Grant went absolutely still, quite a feat for the man who was always moving, tapping fingers or a foot in time with whatever beat the bands on stage were playing. “Yes.”
“Given the chance, would you...would you have done something stupid?”
“I’m not on the force anymore, but I do not want to hear your definition of stupid,” Grant replied. “I will admit my hate and frustrations eased when I found a new outlet and purpose.”
“Even after the shooter was acquitted?” Carson queried.
“That was a hard day,” Grant admitted. “Alcohol might have been involved in shaking off the news.”
“He ended your career and irrevocably changed your life. How the hell do you get over that?” Carson realized too late he was shouting, and his hands were balled up into tight fists on Grant’s desk. He stretched his fingers wide and raised his hands, palms out in surrender as he sat back into the chair. “Sorry.”
“No need for apologies.” Grant tapped out a quick syncopation on the desktop. “Neither you nor I was charged with negligence or any kind of errors in our unfortunate incidents.”
Carson rolled his shoulders against the prickle of self-loathing sliding down his spine. Being cleared by an official report couldn’t bring Sarah back to life. If he hadn’t made a mistake somewhere during that call, Sarah and he would still be on the job together.
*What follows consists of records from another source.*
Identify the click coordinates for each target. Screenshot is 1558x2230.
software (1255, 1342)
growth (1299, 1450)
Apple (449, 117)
Until he identified his mistake, he shouldn’t be trusted as a full-time partner.
“What do you do when you’re not here or subbing on a rig?” Grant asked.
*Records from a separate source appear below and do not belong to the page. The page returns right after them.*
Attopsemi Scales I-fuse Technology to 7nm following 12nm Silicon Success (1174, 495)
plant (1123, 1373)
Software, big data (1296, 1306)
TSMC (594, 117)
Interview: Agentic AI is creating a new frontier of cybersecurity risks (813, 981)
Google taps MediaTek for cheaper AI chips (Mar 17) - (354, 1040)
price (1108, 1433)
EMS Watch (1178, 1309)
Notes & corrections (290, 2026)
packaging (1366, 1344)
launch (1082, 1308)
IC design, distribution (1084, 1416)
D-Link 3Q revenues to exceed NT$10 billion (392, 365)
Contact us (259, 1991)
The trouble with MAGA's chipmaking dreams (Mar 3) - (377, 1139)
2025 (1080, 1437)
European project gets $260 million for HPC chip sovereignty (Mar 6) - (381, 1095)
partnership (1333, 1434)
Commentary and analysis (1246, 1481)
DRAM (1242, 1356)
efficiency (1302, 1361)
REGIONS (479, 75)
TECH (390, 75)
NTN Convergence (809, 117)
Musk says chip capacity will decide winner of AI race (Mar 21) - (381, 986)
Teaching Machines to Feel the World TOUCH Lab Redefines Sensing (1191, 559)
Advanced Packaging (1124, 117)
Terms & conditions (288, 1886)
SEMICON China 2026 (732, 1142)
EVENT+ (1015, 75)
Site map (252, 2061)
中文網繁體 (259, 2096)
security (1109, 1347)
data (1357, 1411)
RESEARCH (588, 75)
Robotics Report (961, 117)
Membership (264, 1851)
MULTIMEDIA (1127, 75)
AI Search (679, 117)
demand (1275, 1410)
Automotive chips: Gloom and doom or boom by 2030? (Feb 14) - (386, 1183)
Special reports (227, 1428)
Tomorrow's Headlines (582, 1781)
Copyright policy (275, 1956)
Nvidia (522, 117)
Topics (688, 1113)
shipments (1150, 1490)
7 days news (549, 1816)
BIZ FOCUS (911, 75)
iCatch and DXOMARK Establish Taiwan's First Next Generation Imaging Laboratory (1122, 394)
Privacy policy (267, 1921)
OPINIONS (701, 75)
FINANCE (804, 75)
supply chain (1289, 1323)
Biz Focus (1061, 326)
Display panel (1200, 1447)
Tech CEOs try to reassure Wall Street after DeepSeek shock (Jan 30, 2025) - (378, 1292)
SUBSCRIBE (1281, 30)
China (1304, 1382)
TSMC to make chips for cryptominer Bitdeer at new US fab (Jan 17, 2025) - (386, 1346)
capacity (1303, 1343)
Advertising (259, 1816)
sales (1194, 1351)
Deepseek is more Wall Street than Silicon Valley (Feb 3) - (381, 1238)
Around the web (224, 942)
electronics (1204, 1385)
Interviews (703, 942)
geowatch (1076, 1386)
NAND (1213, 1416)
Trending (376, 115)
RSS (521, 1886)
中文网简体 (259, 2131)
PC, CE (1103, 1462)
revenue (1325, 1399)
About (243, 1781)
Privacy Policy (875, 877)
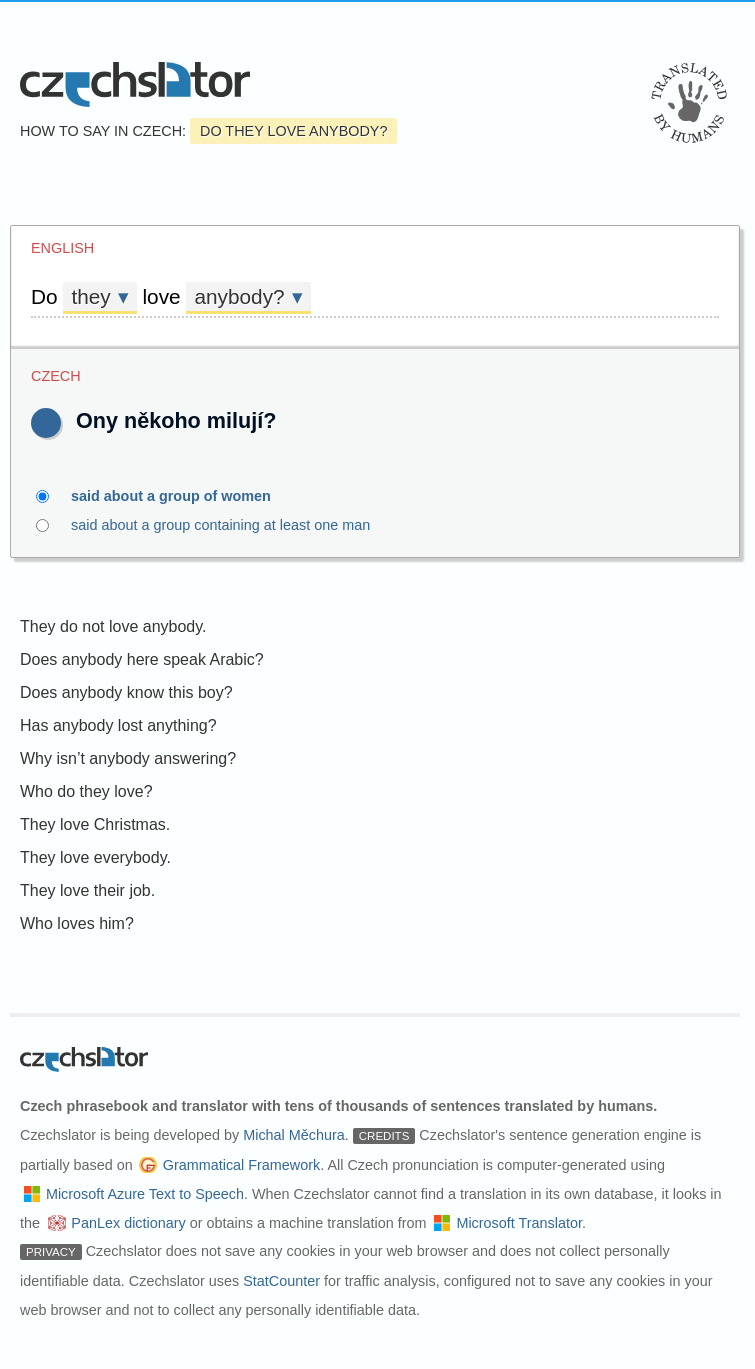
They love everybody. (95, 857)
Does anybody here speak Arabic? (142, 659)
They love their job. (87, 890)
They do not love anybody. (113, 626)
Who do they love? (86, 791)
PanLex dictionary (128, 1223)
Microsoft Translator (519, 1223)
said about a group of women (182, 496)
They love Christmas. (95, 824)
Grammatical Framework (242, 1165)
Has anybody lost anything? (118, 725)
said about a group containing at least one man (232, 525)
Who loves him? (77, 923)
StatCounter (281, 1281)
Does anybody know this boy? (126, 692)
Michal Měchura (294, 1135)
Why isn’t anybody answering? (128, 758)
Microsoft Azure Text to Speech (145, 1194)
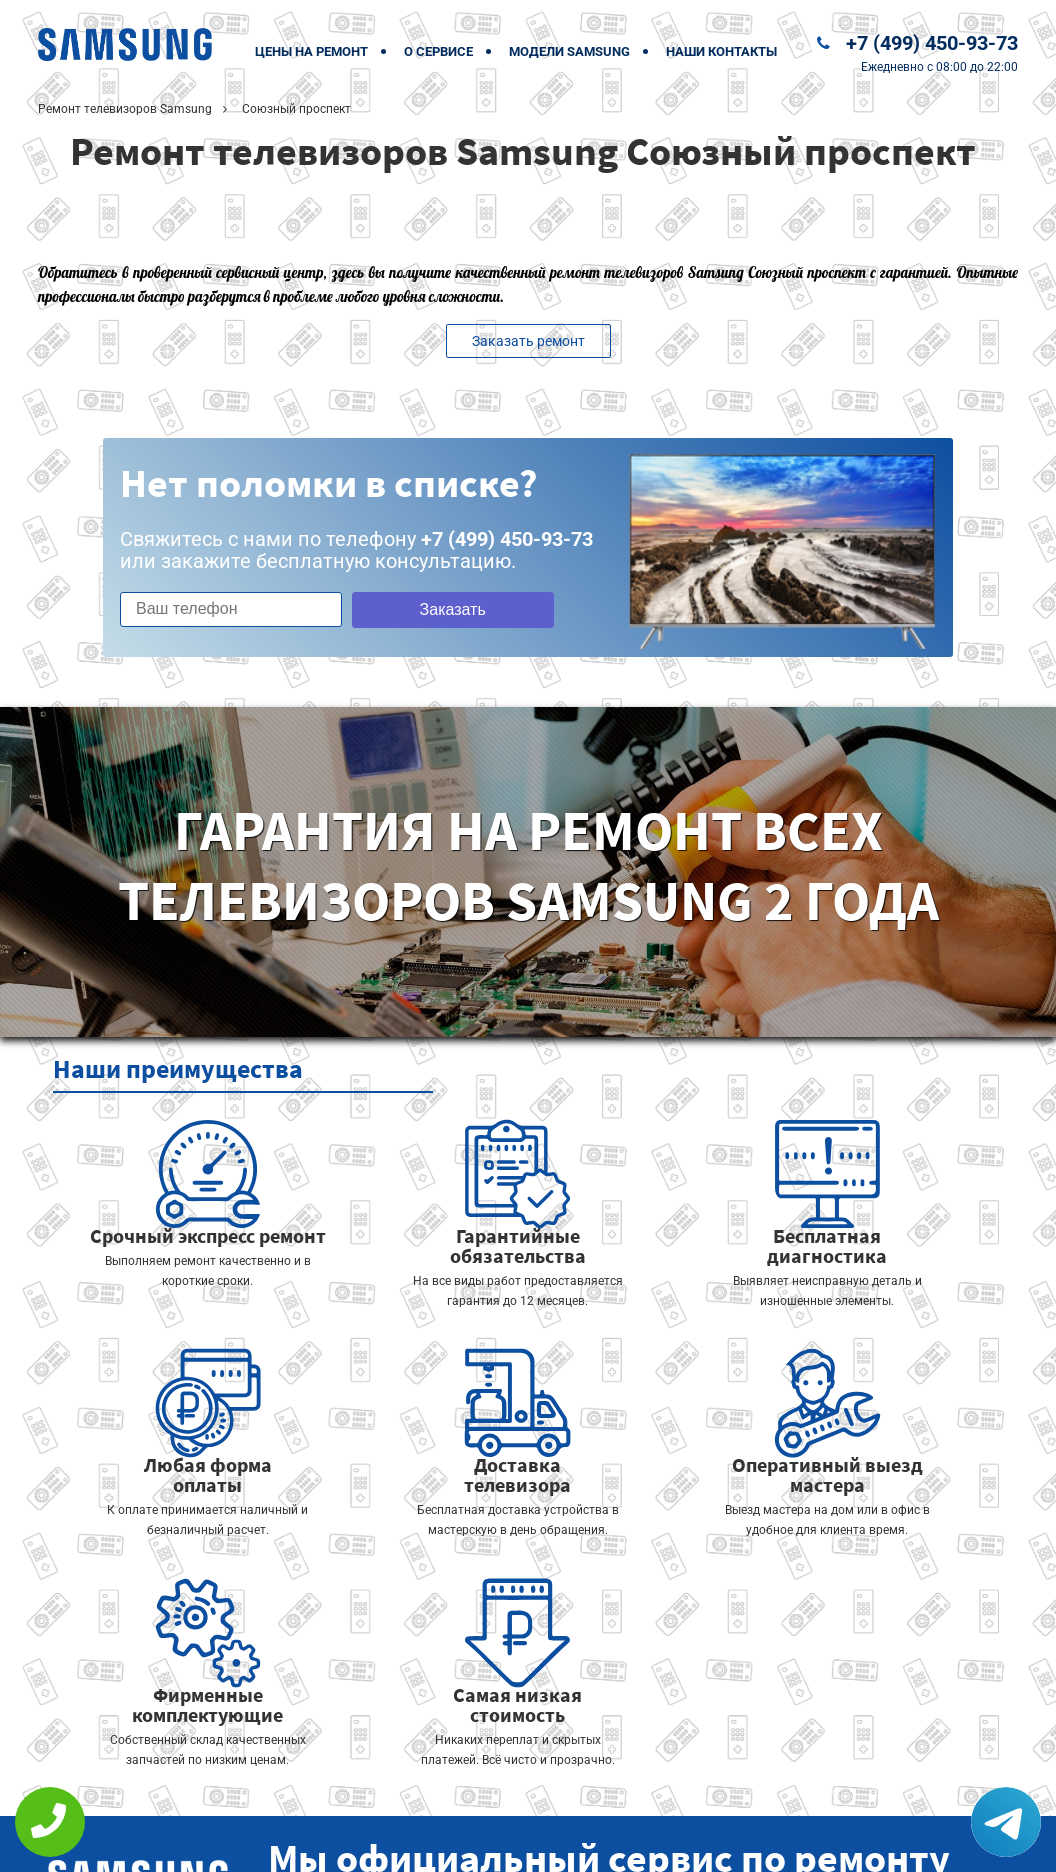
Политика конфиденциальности (388, 1843)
“The police call me in as a sketch artist occasionally. I still help out a friend in the PFD who flips houses on the side.” On the days when his friend had work that didn’t aggravate Carson’s knee injury too much.
“What do you do for yourself?”
Carson shook his head. There was nothing else. What life did he deserve after letting Sarah die? Every time that night replayed through his mind, he searched for an alternate ending. If he’d taken a different route to the call, if he’d handled the victim differently, would she still be here? Maybe, technically speaking, they’d done everything right and yet Sarah had been killed when two other men stormed the ambulance and robbed it. He had to be sure he wouldn’t repeat the mistakes that got her killed.
“I keep waking up,” Carson said at last. “Keep hauling myself out of bed.” It was a lousy answer, but he was pretty sure Grant, having been through something similar, could see right through his excuses. “Someone said it would get easier.”
“Time heals all wounds?” Grant let loose a bark of laughter. “Yeah, that someone is full of crap if they didn’t finish that theoretical statement.”
“What do you mean?”
“It gets easier only when you start letting go.” Grant sat forward again. “You let go only when you start living again. I’m not you, son, and our experiences are different, but shifting the focus from the past, being in the present and finding something to look forward to, carried me through the worst of it.”
Carson didn’t think that accounted for the fear and doubt that plagued him in those rare moments when he managed to shake off the worst of the guilt. “You’re suggesting I find a hobby or something?”
“I’m suggesting you look for something outside my kitchen and your friends in the first responder circles,” Grant said. “And I want to hear how much you enjoy that something.”
By the tone, Carson heard the words as an order rather than a suggestion. “Got it.” He pushed to his feet and left the office, returning to the kitchen to finish up the last responsibilities for his shift. As he went through the motions of closing and cleaning, he forced his mind to think about alternatives for tomorrow instead of dwelling in the past. Other than his family, he didn’t have close friends who weren’t connected to the police or fire departments. Where was he supposed to start searching for a new hobby?